September 16, 2015
Sunlight Med. Care, P.C. v Esurance Ins. Co. (2015 NY Slip Op 51410(U))
Headnote
Reported in New York Official Reports at Sunlight Med. Care, P.C. v Esurance Ins. Co. (2015 NY Slip Op 51410(U))
Sunlight Med. Care, P.C. v Esurance Ins. Co. |
2015 NY Slip Op 51410(U) [49 Misc 3d 130(A)] |
Decided on September 16, 2015 |
Appellate Term, Second Department |
Published by New York State Law Reporting Bureau pursuant to Judiciary Law § 431. |
This opinion is uncorrected and will not be published in the printed Official Reports. |
Decided on September 16, 2015
SUPREME COURT, APPELLATE TERM, SECOND DEPARTMENT, 2d, 11th and 13th JUDICIAL DISTRICTS
PRESENT: PESCE, P.J., ALIOTTA and SOLOMON, JJ.
2013-1490 Q C
against
Esurance Insurance Company and Jazmin Ford-Campbell, Respondents.
Appeal from an order of the Civil Court of the City of New York, Queens County (Ulysses Bernard Leverett, J.), entered June 14, 2013. The order denied plaintiff’s motion for summary judgment and granted a cross motion by defendant Esurance Insurance Company for summary judgment dismissing so much of the complaint as was asserted against it.
ORDERED that the order is affirmed, with $25 costs.
In this action by a provider to, among other things, recover assigned first-party no-fault benefits, plaintiff moved for summary judgment, and defendant Esurance Insurance Company (Esurance) cross-moved for summary judgment dismissing so much of the complaint as was asserted against it, arguing that plaintiff’s assignor had failed to appear for duly scheduled examinations under oath (EUOs). The Civil Court denied plaintiff’s motion and granted Esurance’s cross motion.

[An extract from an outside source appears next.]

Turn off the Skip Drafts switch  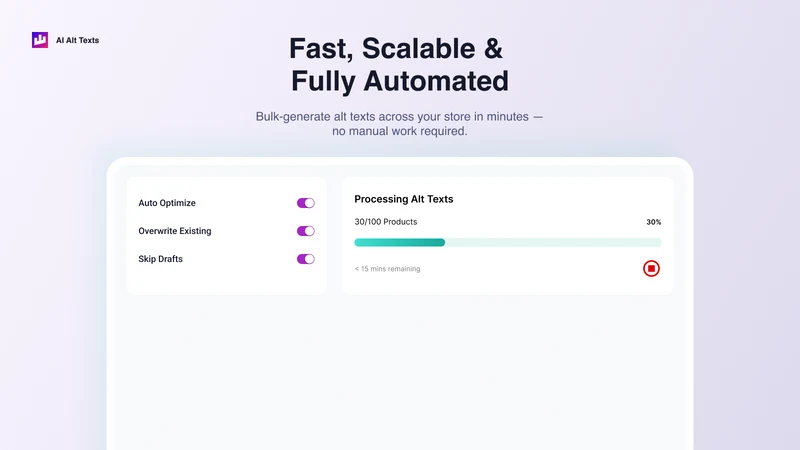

Plaintiff’s sole argument on appeal is that Esurance mailed the EUO scheduling letters to the wrong address, and therefore that plaintiff’s motion should have been granted and Esurance’s cross motion denied. However, the record demonstrates conclusively that Esurance mailed the letters to the address provided by plaintiff on its bills and by plaintiff’s assignor on both her prescribed application for no-fault benefits (NF-2) and her signed assignment of benefits. Thus, plaintiff has not demonstrated that Esurance did not give the assignor proper notice of the EUOs. Consequently, the branch of plaintiff’s motion seeking summary judgment against Esurance was properly denied and Esurance’s cross motion for summary judgment dismissing so much of the complaint as was asserted against it was properly granted.
While plaintiff argues on appeal that the branch of its motion seeking summary judgment against its assignor should have been granted, it offers no reasoning in support of its argument. We note, however, that while plaintiff purports to sue its assignor pursuant to the assignment it received from the assignor, such a cause of action is based upon plaintiff’s own alleged rights against its assignor, and is not properly based upon the assignment.
Accordingly, the order is affirmed.
Pesce, P.J., Aliotta and Solomon, JJ., concur.